Carnitine, or L-Carnitine is an amino acid compound that is produced naturally in the human liver, brain, and kidneys. It is also present in high levels in red meat. Amino acids, as you probably already know, are used by the body to build proteins, neurotransmitters, nucleotides, and other molecules that are crucial to biological processes.
Carnitine’s role in the body is in the transport of fatty acids from the cytosol (the fluid inside the cells) into the mitochondria (often referred to as the “power plant” of the cell), where they are metabolized.
Carnitine is often taken as a supplement by body builders, for extra strength, energy and stamina. Weight-loss dieters have also been known to take carnitine supplements, in order to increase the rate at which the body uses fatty acids, and thus, speed up their metabolic rates.
While it is well-known that amino acids are crucial for the human body to function properly, it would be fair to say that science does not yet fully grasp the complexity of their roles. New advancements in scientific understanding often reveal unexpected information.
Such is the case with a recent revelation about carnitine’s role in the human body. A recent medical study published by the journal, Nature Medicine, found that high levels of carnitine in the blood can increase risks of cardiovascular disease, and major adverse cardiac events, such as myocardial infarction (heart attack) and stroke.
This causal relationship has been linked to the fact that human gut bacteria convert L-carnitine into trimethylamine-N-oxide (or TMAO), a compound shown to cause atherosclerosis, or clogged arteries. The more carnitine that is ingested, the more these bacteria multiply, and the more TMAO they produce.
However, (the plot thickens here) a recent Mayo Clinic study suggested that L-carnitine has notable beneficial effects in those recovering from heart attacks, reducing the chances of death during recovery, ventricular arrhythmias, and attacks of angina.
So, should L-carnitine be completely eliminated from the diet? Of course not. Completely curtailing carnitine intake would be difficult, even on a strict vegetarian diet, and there is nothing to indicate that doing so would be advantageous. In fact, quite the opposite.
However, those who are considering taking a carnitine supplement to lose weight, or enhance athletic performance may want to reconsider. Many doctors and nutritional experts indicate that much about carnitine’s role in the body is still a mystery. Plus, the health benefits of carnitine supplementation seem somewhat dubious, in light of the newly revealed risks.

#### Actions to take
1. Copy the carnitine article word for word from "Carnitine, or L-Carnitine" to "they are metabolized.".
2. Answer these questions from the carnitine article:
(a) In which three organs is carnitine produced naturally in the human body?
(b) Which journal published the study that linked high blood levels of carnitine to cardiovascular disease?
(c) Into what compound do human gut bacteria convert L-carnitine?

#### Collected data
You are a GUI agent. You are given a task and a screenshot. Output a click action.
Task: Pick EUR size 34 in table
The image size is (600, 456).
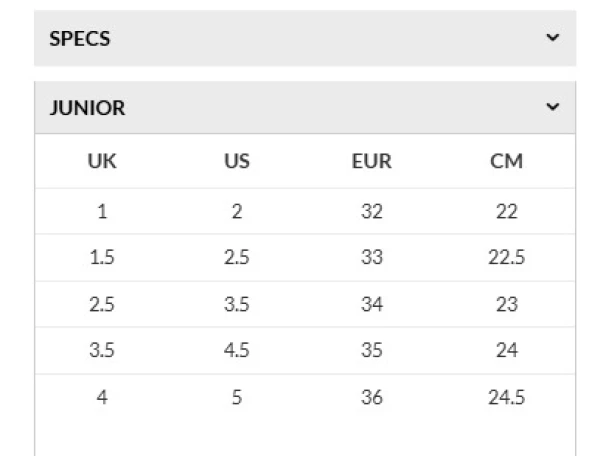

#### Solved tasks
1.
Carnitine, or L-Carnitine is an amino acid compound that is produced naturally in the human liver, brain, and kidneys. It is also present in high levels in red meat. Amino acids, as you probably already know, are used by the body to build proteins, neurotransmitters, nucleotides, and other molecules that are crucial to biological processes.
Carnitine’s role in the body is in the transport of fatty acids from the cytosol (the fluid inside the cells) into the mitochondria (often referred to as the “power plant” of the cell), where they are metabolized.

2.
(a) The liver, brain, and kidneys.
(b) Nature Medicine.
(c) Trimethylamine-N-oxide (TMAO).